Lograr esa 'vocación' constitucional hoy nos parece imposible. Las 'aptitudes' y las 'actitudes' de la actual clase dirigente de nuestro país no invitan al optimismo, y el ecosistema político actual, dominado por redes sociales, asesores demoscópicos y expertos fabricantes de eslóganes precocinados, no facilitan la necesaria pedagogía política ni ofrecen espacios adecuados para la concertación. A lo que añadir el crecimiento de movimientos populistas de un signo u otro que podrían aprovechar cualquier intento reformista para impugnar alguno de los consensos fundamentales del 78.
Aún así, constatar esta realidad no debe paralizarnos y, como ya expuse en estas páginas, reivindicamos emprender un proceso de actualización que mantenga viva nuestra Constitución. Porque, si sigue este proceso degenerativo, si se mantiene el inmovilismo y la Constitución sigue siendo una trinchera detrás de la que parapetarse, corremos el riesgo de que colapse.
Cada generación no tiene por qué votar 'su' Constitución. La del 78 es también 'nuestra' Constitución. Pero cuando hay elementos que distancian la vida política real de los mandatos de la Constitución, su fuerza normativa se ve minada. Ante esta realidad, la mejor respuesta no es atrincherarse, sino recuperar su vigor integrador.

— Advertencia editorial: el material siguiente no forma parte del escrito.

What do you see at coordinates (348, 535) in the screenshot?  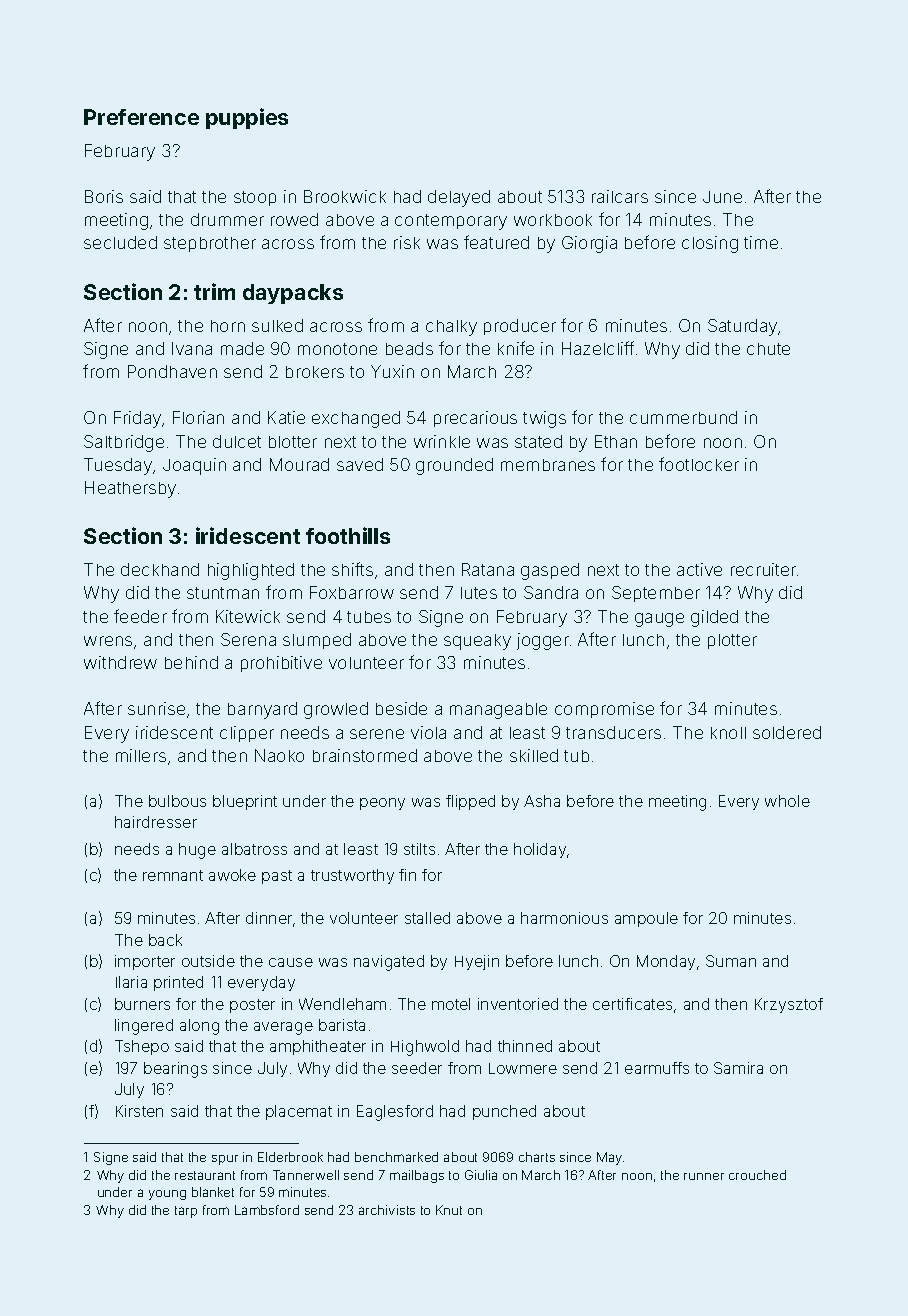 I see `foothills` at bounding box center [348, 535].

Y el proceso para la reforma Constitucional ofrece un cauce ideal para canalizar estas demandas.
Hasta el momento, nuestra historia constitucional se ha caracterizado precisamente por la incapacidad para regenerar los sucesivos regímenes constitucionales. ¿Volveremos a repetirla para ver cómo colapsa un régimen esclerotizado? ¿Nos volverá a quedar pendiente la asignatura de ser capaces de reformar nuestro orden constitucional? Nosotros, contra viento y marea, repetimos: «Esta vez esto tiene que salir bien. Tiene que durar». Y, para ello, como ya dije, solo necesitamos voluntad, voluntad de Constitución.